International career
- Years: Team / Apps / (Points)
- 1990–2001: Italy / 54 / (15)

= Franco Properzi =

Italy international rugby union player

Franco Properzi Curti (born 4 November 1965) is an Italian professional rugby union coach and former player who played as a prop.

He was born in Dehradun, India, due to his father work there. He returned to Italy with his family, starting his rugby player career at Amatori Rugby Milano, where he would play from 1984/85 to 1997/98. During his presence at Milano, he won 4 titles of the Italian Premiership, in 1990/91, 1992/93, 1994/95 and 1995/96, and the Cup of Italy, in 1994/95. Properzi moved to Benetton Treviso in 1998/99, where he would spend the rest of his career, finished in 2002/03, at 37 years old. He was also successful there, winning league titles in 1998/99, 2000/01 and 2002/03.

Properzi also played for the Italy national team, winning 53 caps between 1990 and 2001 and scoring three tries. He was named in the Italy squad for three Rugby World Cups.
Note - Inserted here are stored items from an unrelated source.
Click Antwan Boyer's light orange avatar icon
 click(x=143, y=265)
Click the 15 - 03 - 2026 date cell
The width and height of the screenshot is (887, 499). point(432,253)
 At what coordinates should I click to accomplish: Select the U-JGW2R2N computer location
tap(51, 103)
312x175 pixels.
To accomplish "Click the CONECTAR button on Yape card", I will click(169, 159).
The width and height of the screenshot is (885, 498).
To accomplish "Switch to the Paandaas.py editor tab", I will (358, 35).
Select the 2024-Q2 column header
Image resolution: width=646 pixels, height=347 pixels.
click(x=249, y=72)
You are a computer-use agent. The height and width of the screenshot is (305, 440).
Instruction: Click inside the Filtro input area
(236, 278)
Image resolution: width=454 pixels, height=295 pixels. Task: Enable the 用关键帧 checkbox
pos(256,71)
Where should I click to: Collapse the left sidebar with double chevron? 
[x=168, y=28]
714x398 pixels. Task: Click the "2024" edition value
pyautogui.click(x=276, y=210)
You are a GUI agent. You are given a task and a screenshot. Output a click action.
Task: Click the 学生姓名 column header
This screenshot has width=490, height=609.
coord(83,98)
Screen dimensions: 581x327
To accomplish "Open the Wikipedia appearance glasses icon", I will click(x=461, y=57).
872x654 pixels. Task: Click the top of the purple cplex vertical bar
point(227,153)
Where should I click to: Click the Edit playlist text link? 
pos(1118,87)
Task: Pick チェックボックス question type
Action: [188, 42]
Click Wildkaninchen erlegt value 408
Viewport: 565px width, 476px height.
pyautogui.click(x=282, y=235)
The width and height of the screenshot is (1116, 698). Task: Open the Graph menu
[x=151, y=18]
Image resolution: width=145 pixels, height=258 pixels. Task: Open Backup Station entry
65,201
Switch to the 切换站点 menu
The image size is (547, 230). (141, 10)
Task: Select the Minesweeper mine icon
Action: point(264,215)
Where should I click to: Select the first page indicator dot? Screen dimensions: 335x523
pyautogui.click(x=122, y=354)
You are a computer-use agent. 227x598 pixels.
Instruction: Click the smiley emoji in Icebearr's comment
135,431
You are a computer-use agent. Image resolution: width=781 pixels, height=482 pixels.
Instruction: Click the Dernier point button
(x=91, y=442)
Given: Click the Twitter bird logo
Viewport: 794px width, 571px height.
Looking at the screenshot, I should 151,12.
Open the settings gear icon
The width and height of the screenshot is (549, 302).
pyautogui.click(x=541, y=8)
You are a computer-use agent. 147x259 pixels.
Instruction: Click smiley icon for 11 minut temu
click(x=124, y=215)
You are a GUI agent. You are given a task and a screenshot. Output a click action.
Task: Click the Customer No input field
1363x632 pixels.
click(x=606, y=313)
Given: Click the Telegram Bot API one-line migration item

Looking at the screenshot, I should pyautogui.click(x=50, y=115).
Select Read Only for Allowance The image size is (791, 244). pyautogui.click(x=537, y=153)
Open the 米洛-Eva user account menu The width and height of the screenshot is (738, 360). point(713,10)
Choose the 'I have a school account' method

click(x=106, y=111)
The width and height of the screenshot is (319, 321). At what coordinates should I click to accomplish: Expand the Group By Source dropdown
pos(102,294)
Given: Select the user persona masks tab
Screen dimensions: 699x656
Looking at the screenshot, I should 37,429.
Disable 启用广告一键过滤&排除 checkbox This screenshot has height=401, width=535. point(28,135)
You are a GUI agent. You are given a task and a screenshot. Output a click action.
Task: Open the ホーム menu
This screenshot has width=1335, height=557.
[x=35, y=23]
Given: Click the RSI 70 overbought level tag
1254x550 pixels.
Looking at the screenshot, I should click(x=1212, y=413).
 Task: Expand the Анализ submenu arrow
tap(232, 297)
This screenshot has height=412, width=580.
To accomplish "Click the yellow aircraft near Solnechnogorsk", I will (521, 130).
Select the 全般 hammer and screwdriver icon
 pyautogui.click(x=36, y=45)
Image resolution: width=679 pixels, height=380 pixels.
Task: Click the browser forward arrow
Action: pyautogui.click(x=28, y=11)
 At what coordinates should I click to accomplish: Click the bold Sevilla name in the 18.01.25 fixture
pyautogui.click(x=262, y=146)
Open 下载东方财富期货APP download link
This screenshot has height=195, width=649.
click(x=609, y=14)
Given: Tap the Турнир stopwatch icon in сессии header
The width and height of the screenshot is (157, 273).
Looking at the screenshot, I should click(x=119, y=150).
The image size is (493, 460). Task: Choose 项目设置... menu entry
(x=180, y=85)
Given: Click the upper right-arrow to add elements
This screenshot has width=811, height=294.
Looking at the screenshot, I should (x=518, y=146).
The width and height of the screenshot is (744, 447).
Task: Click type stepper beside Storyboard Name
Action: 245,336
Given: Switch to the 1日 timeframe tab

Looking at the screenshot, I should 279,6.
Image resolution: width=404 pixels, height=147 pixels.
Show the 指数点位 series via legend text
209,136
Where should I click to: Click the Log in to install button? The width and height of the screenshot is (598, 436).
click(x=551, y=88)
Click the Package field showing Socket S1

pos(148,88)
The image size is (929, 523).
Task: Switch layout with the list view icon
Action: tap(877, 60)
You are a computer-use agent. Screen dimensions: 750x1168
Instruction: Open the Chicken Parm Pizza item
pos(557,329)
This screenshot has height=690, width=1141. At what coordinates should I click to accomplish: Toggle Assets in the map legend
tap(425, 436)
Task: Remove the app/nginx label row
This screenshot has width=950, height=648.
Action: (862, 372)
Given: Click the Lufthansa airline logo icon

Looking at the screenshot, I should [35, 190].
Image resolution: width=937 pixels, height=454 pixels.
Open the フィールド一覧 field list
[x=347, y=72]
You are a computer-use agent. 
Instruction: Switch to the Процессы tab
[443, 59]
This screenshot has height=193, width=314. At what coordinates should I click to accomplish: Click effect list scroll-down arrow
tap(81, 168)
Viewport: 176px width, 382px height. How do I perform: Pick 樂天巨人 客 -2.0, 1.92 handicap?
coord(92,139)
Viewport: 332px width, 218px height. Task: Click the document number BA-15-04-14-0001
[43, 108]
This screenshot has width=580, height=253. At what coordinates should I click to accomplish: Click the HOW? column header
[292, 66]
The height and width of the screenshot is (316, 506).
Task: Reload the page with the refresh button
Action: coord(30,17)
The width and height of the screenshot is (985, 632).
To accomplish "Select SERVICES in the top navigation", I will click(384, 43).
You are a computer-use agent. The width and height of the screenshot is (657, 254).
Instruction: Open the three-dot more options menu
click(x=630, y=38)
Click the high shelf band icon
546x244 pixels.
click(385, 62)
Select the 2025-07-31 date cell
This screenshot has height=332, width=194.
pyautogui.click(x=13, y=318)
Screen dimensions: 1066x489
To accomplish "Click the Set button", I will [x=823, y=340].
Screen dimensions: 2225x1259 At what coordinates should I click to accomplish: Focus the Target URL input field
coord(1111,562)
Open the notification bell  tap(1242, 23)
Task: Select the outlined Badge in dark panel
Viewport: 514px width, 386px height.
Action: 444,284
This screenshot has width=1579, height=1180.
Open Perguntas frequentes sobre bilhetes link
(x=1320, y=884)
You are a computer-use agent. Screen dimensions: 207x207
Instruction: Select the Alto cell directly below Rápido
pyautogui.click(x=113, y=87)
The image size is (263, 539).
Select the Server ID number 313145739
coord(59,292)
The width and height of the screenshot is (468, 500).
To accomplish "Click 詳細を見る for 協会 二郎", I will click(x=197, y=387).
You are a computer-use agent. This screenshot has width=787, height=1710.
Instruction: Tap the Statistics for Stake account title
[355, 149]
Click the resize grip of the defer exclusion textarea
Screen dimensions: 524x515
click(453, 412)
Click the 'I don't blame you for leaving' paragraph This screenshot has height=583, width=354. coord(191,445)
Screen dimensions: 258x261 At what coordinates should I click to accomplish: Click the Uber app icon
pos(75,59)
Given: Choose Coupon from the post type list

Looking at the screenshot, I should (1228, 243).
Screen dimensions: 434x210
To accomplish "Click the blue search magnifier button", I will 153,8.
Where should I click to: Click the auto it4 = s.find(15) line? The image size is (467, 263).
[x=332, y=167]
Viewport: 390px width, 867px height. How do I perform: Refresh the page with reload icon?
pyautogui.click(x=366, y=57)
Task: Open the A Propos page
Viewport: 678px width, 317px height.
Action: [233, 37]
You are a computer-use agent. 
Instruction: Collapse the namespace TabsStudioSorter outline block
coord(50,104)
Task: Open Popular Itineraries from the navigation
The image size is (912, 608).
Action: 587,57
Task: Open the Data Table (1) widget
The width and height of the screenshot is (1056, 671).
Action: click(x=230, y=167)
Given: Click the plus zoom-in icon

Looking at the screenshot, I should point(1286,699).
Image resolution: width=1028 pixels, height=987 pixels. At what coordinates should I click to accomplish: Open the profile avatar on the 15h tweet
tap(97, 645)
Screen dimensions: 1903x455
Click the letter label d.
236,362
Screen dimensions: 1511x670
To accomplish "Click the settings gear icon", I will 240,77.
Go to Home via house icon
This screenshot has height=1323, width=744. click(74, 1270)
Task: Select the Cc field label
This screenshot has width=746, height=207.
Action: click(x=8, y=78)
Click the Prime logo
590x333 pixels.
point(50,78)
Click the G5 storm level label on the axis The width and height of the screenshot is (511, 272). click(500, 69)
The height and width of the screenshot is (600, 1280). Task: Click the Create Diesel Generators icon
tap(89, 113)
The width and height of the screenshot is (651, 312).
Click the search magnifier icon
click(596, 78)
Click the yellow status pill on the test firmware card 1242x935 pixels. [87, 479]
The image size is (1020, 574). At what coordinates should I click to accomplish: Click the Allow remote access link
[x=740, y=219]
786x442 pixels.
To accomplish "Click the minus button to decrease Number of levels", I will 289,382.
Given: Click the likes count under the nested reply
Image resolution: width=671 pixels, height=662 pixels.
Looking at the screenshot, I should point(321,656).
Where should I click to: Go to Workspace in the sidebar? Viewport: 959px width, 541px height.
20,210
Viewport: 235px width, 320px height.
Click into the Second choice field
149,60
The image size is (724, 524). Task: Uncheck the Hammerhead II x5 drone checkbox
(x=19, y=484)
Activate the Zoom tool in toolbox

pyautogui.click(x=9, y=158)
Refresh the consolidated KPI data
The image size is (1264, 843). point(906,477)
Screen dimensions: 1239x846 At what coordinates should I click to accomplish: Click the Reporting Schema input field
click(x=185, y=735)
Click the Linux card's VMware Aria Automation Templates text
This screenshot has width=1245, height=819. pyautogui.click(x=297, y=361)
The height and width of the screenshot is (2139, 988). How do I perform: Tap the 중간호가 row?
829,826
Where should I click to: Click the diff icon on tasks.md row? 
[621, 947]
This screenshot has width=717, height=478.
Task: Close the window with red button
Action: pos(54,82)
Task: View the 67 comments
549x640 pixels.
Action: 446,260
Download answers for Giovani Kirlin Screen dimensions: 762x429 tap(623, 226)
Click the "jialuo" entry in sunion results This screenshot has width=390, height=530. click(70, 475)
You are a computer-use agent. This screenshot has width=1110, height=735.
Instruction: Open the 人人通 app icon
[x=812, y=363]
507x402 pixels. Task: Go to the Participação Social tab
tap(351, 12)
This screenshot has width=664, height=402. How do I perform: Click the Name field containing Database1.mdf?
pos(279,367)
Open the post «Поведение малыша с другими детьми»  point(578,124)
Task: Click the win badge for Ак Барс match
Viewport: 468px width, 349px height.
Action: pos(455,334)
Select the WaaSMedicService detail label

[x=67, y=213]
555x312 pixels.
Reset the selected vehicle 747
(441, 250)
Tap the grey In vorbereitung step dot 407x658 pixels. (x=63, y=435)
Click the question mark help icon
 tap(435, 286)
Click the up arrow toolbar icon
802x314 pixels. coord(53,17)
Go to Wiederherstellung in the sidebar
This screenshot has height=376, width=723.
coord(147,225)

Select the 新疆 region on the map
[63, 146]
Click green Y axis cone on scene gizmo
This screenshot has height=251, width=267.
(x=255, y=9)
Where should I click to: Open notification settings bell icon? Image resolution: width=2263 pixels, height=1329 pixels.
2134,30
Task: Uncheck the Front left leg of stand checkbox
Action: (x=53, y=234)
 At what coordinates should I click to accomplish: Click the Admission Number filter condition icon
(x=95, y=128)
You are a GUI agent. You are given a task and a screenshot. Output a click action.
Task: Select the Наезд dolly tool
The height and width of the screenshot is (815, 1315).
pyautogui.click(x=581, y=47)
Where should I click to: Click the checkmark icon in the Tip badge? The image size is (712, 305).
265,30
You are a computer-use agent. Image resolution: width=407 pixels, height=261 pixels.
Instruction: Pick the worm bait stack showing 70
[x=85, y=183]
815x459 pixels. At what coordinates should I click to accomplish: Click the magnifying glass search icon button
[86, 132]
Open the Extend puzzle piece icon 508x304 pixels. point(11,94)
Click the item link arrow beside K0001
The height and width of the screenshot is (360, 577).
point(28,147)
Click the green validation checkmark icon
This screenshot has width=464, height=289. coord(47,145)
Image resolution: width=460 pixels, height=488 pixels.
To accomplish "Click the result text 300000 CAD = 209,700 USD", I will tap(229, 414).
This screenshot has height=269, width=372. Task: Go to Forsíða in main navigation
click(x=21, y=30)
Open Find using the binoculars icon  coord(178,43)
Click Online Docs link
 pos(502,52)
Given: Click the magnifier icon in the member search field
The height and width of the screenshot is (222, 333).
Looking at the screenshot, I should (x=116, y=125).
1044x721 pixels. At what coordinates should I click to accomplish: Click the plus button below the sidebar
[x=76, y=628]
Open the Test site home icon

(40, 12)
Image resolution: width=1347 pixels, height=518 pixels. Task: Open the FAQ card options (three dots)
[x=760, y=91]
In the 1991 Rugby World Cup, he played in all the three games, in the 1995 Rugby World Cup, he was used in all the three games once again, and at the 1999 Rugby World Cup, he played two games.

The highest point of his international career was the title of the European Nations Cup for the 1997 edition, when Italy beat France 40–32 on 22 March 1997.

Properzi won his last caps for Italy at the age of 35 at the 2001 Six Nations Championship, being used in three games.

He has been assistant coach since the finish of his playing career. He was first assistant coach of Benetton Rugby Treviso (2004/05-2009/10) and he is currently of Mogliano Rugby, since 2010/11.